The use of a progress thread is likely to be important for the
performance of non-blocking collective operations: A process that
does not kick-start the progress engine may slow down many other
processes. It is important for the performance of one-sided
communications as those often require the execution of software on
the passive process. Both MPICH and Open MPI and can be
initialized to run with a progress thread.
\end{enumerate}
There is ongoing work, both in MPICH and OpenMP, to palliate the impact of some
of these issues
these issues \cite{balaji2008toward,mpicon2,mpi-thread,dang2017advanced}. Also,
vendors may enhance support to
MPI in
future
generations of NICs, thus reducing the impact of these issues.
\subsection{Possible MPI 4 extensions}
The MPI forum is discussing several proposals that could be relevant to
this document \cite{MPI4}. Among them:
\paragraph{Interoperability with task-based runtimes} (\#75) This would add
an \texttt{MPI\_TASK\_MULTIPLE} mode to MPI. MPI can be initialized with
this mode (in a call to \text{MPI\_THREAD\_INIT()}); if MPI supports this
mode, it will return \texttt{MPI\_TASK\_MULTIPLE} in the \texttt{provided}
argument. In this mode, a blocking MPI
call blocks only the executing task. As for
\texttt{MPI\_THREAD\_MULTIPLE}, the proposal does not define what a "task"
is; unlike \texttt{MPI\_THREAD\_MULTIPLE}, there is no current (de facto
or de jure) standard for task runtimes, and different systems use different
runtimes. This may reduce the usefulness of this proposal, if it is not
augmented with a standard MPI interface to task libraries, as proposed in
this document.
\paragraph{Callback-driven event interface for MPI\_T} (\#79) This would
provide an interface for the specification of callback functions to be
invoked when certain MPI events happen; e.g., when a receive matches a
send. This interface may facilitate the implementation of some of the
mechanisms proposed in this document -- to the least, in a prototype form.
\paragraph{Endpoints} (\#56) This would enable an MPI process to
"own"
multiple ranks, each providing the usual semantics of of an MPI process.
This may enable splitting the MPI traffic into independent streams, thus
reducing thrashing.
\paragraph{Additional Communicator Assertion Info Keys} (\#11,\#58) This
would
enable to specify that communication on a communicator satisfies
constraints that can be used to improve performance.

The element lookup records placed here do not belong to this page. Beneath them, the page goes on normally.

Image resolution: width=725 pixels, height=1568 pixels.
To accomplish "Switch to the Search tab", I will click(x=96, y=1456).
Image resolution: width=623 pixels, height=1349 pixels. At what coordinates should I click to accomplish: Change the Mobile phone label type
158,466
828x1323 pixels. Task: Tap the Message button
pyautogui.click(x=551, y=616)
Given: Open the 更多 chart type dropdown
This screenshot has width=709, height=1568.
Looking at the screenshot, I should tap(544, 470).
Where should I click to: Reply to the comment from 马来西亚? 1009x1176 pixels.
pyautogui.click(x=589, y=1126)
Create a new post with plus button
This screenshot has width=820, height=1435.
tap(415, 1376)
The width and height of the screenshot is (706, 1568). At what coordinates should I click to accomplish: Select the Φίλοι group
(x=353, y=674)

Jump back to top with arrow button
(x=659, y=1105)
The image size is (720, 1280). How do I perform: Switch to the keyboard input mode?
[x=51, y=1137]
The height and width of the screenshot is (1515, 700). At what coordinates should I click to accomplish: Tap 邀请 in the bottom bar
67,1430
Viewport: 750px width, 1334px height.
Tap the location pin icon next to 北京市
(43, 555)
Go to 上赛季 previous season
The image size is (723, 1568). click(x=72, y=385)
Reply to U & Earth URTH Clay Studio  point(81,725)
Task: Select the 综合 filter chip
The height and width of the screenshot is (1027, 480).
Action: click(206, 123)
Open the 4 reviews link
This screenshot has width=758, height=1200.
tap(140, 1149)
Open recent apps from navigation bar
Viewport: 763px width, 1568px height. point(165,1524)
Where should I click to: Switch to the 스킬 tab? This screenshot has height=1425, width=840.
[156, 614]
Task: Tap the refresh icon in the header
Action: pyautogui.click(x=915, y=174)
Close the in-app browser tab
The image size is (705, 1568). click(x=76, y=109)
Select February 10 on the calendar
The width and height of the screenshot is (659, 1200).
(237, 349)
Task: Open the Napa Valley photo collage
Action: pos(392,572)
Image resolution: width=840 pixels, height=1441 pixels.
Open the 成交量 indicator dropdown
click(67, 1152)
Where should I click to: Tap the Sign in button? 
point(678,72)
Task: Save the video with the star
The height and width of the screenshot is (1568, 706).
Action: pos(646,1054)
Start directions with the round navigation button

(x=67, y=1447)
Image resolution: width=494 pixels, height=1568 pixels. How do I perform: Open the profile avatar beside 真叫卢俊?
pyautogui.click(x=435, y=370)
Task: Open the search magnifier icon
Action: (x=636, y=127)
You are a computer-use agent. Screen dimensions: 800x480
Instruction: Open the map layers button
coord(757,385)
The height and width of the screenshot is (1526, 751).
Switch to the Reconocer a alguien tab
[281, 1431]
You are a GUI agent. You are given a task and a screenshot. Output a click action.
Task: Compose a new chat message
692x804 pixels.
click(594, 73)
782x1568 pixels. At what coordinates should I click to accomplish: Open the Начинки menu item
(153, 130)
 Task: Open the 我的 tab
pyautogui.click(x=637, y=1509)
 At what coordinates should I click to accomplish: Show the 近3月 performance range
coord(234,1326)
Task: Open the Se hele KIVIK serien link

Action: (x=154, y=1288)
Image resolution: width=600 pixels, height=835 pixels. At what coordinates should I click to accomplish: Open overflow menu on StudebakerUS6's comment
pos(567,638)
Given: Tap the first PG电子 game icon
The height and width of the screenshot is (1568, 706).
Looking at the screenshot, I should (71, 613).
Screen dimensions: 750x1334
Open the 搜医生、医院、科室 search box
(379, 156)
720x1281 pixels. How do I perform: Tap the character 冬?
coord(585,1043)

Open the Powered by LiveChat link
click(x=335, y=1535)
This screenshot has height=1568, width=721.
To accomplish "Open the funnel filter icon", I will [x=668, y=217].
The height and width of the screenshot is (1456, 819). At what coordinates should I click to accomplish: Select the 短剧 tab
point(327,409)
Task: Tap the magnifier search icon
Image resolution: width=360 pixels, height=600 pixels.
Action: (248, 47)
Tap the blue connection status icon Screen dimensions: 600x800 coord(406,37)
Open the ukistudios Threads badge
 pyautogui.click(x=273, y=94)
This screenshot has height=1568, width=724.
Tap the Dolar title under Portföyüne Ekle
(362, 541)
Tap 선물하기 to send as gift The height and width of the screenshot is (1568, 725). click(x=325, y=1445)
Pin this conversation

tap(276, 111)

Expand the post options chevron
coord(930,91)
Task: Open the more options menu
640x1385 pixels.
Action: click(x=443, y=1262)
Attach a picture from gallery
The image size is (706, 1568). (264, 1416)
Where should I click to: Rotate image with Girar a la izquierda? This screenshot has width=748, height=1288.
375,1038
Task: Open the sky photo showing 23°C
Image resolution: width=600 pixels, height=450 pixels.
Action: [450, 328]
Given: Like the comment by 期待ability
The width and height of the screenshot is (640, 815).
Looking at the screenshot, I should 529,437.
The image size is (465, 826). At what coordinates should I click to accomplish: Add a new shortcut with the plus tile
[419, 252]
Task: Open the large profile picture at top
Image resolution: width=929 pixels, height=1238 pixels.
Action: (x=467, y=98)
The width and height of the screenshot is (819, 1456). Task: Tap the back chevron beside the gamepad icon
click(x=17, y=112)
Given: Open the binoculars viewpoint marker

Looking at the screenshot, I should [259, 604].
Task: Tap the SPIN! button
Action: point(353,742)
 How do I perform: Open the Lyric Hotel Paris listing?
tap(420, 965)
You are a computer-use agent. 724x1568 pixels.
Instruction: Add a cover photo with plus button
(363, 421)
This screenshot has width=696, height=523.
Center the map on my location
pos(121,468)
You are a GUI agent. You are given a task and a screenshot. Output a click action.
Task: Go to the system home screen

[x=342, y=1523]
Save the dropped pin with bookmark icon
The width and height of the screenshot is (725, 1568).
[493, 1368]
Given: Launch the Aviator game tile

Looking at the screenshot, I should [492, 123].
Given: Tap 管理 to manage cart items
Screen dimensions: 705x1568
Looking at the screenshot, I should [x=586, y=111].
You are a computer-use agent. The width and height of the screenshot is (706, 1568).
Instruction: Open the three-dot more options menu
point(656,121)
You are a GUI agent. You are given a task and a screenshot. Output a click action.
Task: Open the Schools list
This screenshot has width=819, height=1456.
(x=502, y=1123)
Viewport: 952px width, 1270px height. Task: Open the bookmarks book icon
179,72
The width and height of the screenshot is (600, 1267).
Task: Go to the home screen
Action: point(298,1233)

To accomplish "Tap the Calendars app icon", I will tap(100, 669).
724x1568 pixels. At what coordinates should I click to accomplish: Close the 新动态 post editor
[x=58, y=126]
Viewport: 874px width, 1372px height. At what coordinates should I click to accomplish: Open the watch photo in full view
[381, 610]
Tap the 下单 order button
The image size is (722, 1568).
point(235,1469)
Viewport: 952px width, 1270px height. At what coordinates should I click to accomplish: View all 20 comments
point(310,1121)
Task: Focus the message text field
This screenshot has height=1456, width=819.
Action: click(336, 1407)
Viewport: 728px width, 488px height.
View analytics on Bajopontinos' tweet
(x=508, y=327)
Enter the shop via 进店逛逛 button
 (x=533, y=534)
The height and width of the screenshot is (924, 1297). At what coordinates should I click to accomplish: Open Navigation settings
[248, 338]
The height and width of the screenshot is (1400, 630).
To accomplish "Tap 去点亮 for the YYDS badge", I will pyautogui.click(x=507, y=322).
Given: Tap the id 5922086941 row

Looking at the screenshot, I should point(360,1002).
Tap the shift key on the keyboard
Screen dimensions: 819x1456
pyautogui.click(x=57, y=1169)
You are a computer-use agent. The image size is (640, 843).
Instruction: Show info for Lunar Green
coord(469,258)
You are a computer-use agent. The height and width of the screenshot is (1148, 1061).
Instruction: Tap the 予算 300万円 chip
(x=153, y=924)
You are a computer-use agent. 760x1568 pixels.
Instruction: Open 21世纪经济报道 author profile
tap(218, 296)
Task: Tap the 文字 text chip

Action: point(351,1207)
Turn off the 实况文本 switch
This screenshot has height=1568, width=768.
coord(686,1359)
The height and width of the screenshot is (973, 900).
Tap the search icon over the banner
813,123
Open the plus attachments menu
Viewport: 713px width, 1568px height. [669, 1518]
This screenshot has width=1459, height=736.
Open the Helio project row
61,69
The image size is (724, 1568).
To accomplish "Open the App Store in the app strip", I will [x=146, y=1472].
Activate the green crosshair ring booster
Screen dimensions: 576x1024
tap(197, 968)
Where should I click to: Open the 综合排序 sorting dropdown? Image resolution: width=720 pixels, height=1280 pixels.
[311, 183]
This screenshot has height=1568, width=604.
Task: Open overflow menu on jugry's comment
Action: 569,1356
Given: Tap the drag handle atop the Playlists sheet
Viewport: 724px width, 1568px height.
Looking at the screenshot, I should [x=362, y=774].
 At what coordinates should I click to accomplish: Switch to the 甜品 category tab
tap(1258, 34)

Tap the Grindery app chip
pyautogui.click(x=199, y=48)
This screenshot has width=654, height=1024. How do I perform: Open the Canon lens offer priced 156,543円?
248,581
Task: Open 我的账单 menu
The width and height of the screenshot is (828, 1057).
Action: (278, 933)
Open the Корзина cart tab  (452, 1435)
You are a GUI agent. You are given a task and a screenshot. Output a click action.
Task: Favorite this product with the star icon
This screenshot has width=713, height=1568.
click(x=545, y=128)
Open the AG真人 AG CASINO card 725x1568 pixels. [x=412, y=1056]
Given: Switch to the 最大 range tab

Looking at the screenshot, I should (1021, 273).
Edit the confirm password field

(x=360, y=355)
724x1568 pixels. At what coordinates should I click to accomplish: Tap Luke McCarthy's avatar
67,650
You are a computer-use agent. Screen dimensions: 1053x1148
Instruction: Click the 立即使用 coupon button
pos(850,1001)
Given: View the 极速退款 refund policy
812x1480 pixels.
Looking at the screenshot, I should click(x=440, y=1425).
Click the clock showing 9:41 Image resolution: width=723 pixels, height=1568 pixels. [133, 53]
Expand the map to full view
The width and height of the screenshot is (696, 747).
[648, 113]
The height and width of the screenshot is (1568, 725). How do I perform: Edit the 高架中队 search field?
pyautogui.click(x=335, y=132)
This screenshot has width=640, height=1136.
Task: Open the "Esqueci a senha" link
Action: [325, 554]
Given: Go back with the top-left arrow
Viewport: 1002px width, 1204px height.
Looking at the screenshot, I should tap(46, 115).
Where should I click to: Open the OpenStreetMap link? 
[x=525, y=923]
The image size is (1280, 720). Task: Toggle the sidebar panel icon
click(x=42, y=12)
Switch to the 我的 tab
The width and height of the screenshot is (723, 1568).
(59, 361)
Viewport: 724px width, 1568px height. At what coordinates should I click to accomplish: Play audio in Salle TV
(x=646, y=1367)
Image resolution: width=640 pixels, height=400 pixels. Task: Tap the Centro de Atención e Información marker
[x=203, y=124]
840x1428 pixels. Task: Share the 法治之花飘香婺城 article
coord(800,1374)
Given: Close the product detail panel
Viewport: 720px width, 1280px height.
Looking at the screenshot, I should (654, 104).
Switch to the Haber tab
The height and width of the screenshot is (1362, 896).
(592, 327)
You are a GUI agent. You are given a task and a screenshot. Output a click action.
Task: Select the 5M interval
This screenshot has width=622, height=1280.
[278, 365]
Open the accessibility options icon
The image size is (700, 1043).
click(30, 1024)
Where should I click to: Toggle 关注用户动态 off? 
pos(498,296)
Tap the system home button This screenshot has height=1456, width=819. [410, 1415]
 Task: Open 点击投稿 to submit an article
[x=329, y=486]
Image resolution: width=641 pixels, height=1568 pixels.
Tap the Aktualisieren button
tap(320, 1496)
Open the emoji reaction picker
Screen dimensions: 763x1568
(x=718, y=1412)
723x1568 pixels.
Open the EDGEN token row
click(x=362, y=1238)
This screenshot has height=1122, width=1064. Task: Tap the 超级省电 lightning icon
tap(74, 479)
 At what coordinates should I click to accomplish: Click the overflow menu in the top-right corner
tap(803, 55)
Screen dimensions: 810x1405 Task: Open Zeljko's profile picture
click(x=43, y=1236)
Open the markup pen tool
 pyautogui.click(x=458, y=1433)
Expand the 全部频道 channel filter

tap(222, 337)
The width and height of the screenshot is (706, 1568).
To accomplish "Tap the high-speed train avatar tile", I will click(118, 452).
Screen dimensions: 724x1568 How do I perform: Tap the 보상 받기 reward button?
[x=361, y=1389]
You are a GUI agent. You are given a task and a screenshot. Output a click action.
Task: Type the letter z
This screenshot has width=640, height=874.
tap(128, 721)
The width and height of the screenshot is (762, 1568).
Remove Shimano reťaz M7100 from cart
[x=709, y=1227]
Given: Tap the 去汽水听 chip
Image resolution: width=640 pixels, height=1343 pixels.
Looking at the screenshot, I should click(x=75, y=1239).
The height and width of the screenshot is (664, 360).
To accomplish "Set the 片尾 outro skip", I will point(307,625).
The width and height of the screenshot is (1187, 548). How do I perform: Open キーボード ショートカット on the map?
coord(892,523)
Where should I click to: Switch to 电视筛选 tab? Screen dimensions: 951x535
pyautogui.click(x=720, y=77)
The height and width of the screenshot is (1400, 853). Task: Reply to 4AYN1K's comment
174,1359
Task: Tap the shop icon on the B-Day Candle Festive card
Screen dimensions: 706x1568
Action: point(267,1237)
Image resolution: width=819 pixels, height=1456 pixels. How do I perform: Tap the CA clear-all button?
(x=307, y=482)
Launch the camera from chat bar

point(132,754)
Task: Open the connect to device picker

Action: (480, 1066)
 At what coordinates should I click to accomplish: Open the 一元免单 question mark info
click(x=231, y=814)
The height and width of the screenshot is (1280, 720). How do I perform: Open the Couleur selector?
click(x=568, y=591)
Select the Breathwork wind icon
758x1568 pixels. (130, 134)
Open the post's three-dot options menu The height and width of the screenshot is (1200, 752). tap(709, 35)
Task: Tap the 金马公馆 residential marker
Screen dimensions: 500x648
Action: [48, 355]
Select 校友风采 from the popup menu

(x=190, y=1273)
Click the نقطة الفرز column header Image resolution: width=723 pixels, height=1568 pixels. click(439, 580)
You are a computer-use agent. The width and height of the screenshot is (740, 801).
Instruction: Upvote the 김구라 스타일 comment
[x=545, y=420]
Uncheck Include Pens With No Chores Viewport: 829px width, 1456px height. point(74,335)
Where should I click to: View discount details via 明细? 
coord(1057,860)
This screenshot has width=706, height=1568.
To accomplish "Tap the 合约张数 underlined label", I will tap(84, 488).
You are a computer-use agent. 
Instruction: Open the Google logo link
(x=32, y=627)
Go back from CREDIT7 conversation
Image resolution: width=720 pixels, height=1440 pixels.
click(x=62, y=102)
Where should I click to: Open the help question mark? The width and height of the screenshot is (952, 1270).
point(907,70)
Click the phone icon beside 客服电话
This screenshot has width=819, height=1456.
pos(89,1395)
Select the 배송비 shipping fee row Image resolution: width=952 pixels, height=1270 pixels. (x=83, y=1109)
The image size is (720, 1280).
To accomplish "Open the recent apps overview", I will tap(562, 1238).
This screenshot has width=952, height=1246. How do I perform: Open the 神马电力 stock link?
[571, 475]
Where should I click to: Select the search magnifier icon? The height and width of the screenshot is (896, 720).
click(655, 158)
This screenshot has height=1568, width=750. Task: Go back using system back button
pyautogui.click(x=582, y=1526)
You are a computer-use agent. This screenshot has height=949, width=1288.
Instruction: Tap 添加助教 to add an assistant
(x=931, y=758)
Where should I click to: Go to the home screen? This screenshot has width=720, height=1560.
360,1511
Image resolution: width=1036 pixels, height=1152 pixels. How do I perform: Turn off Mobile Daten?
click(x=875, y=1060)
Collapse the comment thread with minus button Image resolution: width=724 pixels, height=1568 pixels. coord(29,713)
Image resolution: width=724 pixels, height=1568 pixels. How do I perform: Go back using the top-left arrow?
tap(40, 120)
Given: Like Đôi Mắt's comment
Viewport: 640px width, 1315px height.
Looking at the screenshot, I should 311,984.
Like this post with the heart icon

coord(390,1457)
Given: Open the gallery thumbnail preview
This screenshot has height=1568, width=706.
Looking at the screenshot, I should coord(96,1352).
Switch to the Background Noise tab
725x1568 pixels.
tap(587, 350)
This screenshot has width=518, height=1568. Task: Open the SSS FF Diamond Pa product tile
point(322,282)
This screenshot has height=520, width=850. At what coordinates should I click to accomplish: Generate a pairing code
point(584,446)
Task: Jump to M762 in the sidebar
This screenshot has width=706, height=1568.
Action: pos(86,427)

These include (i) no
use of wild-cards (\texttt{no\_any\_tag, no\_any\_source}), (ii) only use
wild-cards (\texttt{only\_any\_tag, only\_any\_source}, (iii) matching
lengths for send and receive
buffers (\texttt{exact\_length}), (iv) out-of-order message matching
allowed (\texttt{allow\_overtaking}), (v)
restricted use of multithreading (\texttt{thread\_level()}), (vi) no
canceling (\texttt{no\_send\_cancel, no\_recv\_cancel}), and (vii) no use
of derived datatypes (\texttt{no\_derived\_datatypes}).